I have twelve long and complex html files I need to work with which I did not author. Some of these files are displaying properly. Others are not. I've been trying out Python and BeautifulSoup to explore these files. Searching here and elsewhere I can't find any examples of how to strip out and discard the content and keep the document tree.
EDIT: Another useful operation doesn't need to delete the text, but rather generate a list of tags in a file--the whitelist--which I can use to test against other files which are not displaying correctly. Again, looking through the methods in lxml's Cleaner seems only to want to delete tags and not to work to keep the structure.

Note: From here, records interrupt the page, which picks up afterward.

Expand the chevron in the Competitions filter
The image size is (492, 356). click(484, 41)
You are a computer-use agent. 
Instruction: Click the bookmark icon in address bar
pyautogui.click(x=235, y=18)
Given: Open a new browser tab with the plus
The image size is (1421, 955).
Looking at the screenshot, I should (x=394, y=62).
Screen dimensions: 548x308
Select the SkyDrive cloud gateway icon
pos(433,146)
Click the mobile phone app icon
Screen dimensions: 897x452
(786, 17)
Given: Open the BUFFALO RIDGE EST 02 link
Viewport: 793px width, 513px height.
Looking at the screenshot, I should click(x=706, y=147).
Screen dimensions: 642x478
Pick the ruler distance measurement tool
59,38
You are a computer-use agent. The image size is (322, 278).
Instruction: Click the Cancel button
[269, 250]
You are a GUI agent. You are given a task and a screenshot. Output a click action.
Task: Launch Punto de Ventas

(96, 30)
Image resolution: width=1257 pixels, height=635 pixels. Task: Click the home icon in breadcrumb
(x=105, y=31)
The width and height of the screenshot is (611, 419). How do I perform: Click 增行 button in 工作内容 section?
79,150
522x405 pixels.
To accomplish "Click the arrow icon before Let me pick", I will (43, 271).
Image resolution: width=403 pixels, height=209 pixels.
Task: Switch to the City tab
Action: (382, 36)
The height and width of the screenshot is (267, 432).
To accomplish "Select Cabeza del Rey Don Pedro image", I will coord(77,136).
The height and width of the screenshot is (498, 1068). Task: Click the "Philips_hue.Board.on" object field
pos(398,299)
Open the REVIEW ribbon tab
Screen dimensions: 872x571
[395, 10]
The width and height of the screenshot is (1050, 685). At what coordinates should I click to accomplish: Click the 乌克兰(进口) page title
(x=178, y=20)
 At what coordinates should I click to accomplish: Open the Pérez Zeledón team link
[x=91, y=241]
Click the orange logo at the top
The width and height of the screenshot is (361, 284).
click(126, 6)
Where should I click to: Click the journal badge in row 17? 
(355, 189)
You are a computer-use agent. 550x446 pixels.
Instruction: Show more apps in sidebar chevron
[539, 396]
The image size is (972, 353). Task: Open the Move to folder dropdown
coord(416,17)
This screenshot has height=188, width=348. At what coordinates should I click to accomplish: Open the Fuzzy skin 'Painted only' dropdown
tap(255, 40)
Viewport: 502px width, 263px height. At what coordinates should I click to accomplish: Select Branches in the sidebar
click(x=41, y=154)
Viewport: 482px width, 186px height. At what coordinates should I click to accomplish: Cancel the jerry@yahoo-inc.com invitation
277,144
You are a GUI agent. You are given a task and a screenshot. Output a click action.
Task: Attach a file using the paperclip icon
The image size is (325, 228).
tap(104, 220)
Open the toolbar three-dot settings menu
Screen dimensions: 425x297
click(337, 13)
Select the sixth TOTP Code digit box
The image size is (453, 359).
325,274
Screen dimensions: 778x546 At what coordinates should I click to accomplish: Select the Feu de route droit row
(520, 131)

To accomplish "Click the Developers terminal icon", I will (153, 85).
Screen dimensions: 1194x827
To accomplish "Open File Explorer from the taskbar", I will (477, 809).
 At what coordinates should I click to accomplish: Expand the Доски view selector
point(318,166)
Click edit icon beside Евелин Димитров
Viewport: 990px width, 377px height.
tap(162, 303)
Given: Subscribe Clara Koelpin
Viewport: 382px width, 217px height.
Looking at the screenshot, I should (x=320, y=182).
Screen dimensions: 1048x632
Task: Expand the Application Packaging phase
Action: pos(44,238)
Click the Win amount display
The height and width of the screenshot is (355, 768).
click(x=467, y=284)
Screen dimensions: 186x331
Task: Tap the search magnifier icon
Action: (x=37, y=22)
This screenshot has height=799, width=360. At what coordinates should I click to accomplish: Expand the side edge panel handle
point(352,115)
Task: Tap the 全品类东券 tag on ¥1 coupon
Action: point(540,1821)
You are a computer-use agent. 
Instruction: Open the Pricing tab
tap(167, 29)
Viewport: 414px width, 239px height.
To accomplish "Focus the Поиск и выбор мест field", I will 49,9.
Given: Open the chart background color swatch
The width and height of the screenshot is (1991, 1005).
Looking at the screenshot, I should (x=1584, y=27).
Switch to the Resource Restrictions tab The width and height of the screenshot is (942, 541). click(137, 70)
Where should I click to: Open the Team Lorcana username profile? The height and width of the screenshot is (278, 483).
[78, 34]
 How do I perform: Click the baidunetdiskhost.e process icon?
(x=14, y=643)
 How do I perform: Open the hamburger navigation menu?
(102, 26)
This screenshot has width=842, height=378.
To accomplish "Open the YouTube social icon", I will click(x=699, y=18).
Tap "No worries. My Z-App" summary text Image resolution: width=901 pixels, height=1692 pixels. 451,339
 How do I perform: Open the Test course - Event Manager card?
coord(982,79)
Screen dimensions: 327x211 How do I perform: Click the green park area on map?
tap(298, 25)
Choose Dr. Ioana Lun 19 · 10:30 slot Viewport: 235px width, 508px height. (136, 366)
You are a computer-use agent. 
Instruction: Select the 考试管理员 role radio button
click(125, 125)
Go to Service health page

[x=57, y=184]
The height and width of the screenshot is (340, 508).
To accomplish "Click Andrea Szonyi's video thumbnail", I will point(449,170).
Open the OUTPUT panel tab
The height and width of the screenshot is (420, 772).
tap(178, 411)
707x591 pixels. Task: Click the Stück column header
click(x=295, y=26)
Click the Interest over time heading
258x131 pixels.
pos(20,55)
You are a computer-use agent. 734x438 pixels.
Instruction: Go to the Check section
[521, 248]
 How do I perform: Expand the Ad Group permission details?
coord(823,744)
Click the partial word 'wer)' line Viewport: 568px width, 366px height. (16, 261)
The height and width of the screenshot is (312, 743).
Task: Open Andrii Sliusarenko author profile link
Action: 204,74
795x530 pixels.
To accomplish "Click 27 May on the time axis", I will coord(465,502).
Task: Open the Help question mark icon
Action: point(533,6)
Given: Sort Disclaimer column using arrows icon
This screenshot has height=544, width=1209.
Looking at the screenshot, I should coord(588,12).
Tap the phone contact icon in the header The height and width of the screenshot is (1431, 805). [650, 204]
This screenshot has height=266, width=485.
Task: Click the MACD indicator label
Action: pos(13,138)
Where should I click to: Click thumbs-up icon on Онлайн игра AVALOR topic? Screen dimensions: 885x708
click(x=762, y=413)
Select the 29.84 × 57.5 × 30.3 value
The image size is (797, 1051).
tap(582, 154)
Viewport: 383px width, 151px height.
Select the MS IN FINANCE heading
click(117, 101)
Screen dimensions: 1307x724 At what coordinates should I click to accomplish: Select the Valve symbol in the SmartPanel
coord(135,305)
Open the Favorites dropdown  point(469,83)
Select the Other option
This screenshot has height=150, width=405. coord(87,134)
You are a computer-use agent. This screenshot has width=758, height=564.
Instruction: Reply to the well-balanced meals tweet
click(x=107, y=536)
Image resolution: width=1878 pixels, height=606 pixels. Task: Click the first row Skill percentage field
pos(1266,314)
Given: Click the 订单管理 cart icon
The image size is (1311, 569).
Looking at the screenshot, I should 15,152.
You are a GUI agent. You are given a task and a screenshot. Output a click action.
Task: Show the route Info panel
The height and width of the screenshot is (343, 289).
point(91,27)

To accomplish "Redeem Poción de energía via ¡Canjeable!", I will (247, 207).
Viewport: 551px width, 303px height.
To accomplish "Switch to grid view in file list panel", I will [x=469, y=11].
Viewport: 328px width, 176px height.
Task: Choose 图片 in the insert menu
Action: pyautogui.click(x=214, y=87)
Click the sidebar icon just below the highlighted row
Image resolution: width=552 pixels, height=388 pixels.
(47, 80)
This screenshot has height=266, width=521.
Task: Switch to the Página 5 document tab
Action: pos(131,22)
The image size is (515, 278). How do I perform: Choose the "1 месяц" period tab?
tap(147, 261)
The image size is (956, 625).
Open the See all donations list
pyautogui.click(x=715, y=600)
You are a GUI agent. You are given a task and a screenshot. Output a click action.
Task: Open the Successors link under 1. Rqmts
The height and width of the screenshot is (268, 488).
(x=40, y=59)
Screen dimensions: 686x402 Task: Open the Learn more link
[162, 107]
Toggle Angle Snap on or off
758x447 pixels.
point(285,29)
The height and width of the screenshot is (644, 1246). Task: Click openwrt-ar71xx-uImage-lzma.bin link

EDIT: As you can see from this short list of only the > 0 scored questions on the converse operation, get content from HTML with Python, every one recommends BeautifulSoup, lxml, and other similar modules. And they're all noobie questions. I've read the Beautiful Soup documentation and tree extraction is not one of its methods. I was thinking someone with more experience using BS might be able to tell me, however, if one of the methods could be used as I need before I waste my time with these modules or if another module may be easier for my goal.
+1 A: Making a basic web scraper in Python with only built in libraries - Python newbie
+4 A: What is a light python library that can eliminate HTML tags?...
+1 How to get only text of a webpage with Python, just as Select-all & Copy in browser?
+2 Q: Extracting Text from Parsed HTML with Python
+2 A: Easy way to get data between tags of xml or html files in python?